The Oscar-winning actress overdosed in May 2020, and has been working to regain the ability to read and write.
Tatum O'Neal is opening up about a near-fatal overdose she suffered in 2020 that has left her with a years-long recovery journey.
In a new interview with People, the 59-year-old actress is joined by her son, Kevin McEnroe, as she details the moment in May 2020, when she overdosed on combination of painkillers, morphine and opiates. Following her near-fatal overdose, the Oscar-winning actress suffered a severe stroke and was in a coma for six weeks.
"I almost died," the Paper Moon actress tells the magazine.
In the interview, 37-year-old Kevin shares that he and his siblings have always been prepared to receive that news.

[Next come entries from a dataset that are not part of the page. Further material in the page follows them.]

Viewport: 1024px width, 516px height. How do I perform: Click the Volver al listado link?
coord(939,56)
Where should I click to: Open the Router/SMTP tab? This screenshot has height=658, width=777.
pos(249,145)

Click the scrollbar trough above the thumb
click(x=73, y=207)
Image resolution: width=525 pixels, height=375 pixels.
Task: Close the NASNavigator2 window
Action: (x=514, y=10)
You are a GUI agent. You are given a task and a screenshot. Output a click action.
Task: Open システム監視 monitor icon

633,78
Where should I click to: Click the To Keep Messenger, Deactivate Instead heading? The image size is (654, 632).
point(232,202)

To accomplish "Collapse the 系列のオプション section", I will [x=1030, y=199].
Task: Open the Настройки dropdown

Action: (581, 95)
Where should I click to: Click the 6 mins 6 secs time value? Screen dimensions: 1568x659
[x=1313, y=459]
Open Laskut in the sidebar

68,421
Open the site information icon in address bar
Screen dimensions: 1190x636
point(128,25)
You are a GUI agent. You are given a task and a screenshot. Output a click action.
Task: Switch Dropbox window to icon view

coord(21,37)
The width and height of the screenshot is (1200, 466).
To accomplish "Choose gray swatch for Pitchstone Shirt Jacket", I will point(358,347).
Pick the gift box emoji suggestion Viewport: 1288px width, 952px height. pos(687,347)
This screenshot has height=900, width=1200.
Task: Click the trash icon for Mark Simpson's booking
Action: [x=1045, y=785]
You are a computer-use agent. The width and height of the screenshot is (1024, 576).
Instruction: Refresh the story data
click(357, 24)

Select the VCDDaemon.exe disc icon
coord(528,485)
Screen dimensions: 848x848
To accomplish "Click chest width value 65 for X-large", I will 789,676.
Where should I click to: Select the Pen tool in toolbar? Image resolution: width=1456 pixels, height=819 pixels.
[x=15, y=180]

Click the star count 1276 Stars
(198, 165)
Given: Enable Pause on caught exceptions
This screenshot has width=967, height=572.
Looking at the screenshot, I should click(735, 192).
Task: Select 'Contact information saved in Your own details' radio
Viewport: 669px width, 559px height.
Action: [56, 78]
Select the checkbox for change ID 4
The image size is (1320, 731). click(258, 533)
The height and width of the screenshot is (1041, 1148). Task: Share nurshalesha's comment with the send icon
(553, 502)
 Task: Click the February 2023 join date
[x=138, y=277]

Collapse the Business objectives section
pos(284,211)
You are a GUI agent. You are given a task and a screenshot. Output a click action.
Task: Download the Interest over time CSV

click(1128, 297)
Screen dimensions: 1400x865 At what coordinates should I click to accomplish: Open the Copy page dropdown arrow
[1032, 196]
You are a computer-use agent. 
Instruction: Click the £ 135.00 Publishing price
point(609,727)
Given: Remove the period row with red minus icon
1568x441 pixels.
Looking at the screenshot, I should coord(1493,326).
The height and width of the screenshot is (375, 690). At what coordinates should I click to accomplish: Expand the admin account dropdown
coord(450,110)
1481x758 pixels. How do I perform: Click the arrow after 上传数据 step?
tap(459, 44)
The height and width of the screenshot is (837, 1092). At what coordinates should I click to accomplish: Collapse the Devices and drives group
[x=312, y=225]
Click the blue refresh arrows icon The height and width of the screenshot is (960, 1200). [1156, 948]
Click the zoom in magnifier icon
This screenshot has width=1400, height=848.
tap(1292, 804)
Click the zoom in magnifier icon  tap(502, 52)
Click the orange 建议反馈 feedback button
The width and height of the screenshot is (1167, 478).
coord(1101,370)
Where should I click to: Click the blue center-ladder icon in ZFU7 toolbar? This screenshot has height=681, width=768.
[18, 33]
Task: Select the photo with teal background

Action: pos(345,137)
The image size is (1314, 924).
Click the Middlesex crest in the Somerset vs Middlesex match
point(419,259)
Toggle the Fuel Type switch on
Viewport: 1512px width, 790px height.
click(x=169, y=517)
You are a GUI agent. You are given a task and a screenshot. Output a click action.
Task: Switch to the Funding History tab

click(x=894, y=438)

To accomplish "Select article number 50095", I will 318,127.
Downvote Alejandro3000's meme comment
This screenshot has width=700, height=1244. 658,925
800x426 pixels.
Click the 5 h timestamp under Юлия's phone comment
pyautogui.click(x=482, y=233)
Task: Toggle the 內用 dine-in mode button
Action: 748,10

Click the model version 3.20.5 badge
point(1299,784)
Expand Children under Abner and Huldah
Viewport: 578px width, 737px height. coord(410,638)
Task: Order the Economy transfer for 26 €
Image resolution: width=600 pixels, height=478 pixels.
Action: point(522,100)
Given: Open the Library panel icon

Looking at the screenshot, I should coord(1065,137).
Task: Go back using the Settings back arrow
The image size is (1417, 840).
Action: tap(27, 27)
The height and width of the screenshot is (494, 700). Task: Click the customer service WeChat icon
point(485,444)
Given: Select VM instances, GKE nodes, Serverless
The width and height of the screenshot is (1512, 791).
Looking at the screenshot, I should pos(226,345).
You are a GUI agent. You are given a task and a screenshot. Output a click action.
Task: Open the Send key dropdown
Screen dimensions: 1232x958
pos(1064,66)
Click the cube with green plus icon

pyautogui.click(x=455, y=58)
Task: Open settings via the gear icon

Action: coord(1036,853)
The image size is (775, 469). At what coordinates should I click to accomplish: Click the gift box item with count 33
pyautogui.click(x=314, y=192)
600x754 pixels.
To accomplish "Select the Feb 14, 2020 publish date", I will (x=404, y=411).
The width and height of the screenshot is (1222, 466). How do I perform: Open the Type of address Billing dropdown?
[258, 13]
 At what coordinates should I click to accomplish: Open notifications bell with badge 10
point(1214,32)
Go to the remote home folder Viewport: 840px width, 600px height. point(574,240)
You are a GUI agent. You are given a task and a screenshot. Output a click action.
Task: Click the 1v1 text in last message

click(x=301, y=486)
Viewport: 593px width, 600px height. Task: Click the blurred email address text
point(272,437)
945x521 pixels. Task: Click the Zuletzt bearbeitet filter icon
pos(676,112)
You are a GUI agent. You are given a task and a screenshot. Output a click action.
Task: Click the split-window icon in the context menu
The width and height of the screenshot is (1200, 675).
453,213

"It was the phone call we'd always been waiting for," Kevin says. "She also had a cardiac arrest and a number of seizures. There were times we didn't think she was going to survive."
O'Neal, who notes "I've been through a lot," has spent the last three years in rehabilitation centers, doing daily therapy and working with her physician to repair the damage and regain her memory, strength and ability to read and write. While in the hospital, the actress was also diagnosed with aphasia -- a disorder that is the result of damage to the part of the brain that's responsible for speaking.
Kevin notes that he had feared that his mother would never fully recover, and that when she first came out of the coma, she had no idea where she was.
"At times, it was touch and go," Kevin shares. "I had to call my brother and sister and say she was thought to be blind, deaf and potentially might never speak again."
He continues, "She didn’t know where she was. She couldn’t say, 'I'm scared.'"
O'Neal -- who also shares children Sean, 35, and Emily, 32, with ex-husband John McEnroe -- has been open about her past struggles with drug addiction, which Kevin has also faced. Today, the God's Not Dead actress says she is taking it day by day.
"I’ve been trying to get sober my whole life," she says. "Every day, I am trying."